What needs to be done
Everything in the listing should be transcribed exactly, apart from the pictures.

Study material
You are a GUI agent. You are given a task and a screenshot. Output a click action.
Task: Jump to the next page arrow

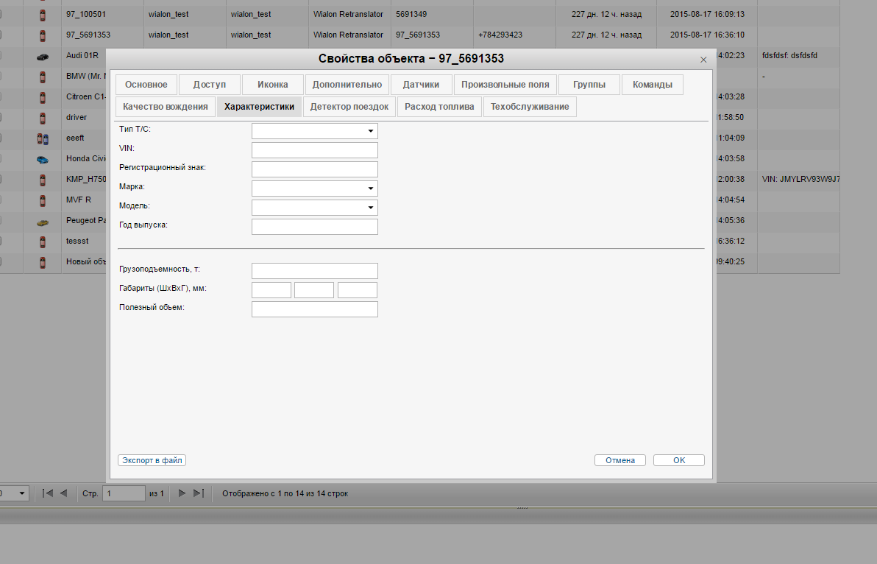(x=182, y=493)
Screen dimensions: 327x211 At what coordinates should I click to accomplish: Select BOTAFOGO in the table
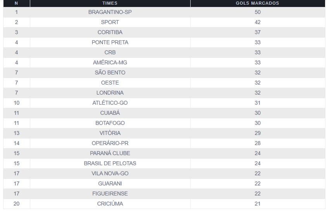click(x=110, y=123)
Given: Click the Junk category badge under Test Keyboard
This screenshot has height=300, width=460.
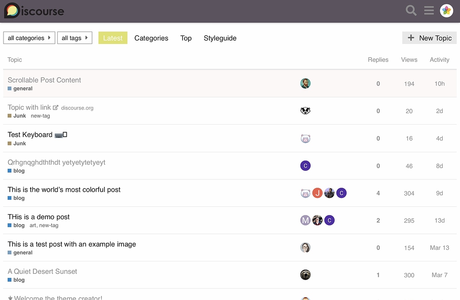Looking at the screenshot, I should point(20,143).
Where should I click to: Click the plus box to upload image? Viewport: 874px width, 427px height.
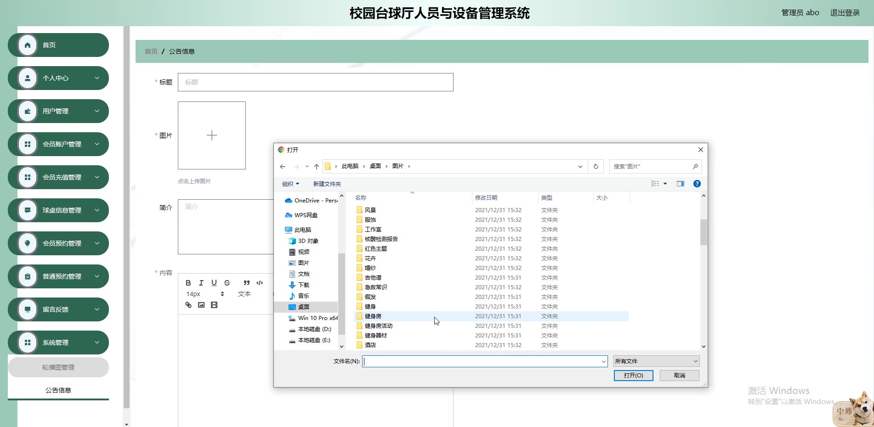coord(212,135)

Written reply
You are a GUI agent. You are given a task and a screenshot. Output a click action.
Task: Jump to the next page arrow

(x=182, y=493)
Screen dimensions: 327x211 At what coordinates should I click to accomplish: Select BOTAFOGO in the table
click(x=110, y=123)
Given: Click the Junk category badge under Test Keyboard
This screenshot has height=300, width=460.
Looking at the screenshot, I should point(20,143).
Where should I click to: Click the plus box to upload image? Viewport: 874px width, 427px height.
coord(212,135)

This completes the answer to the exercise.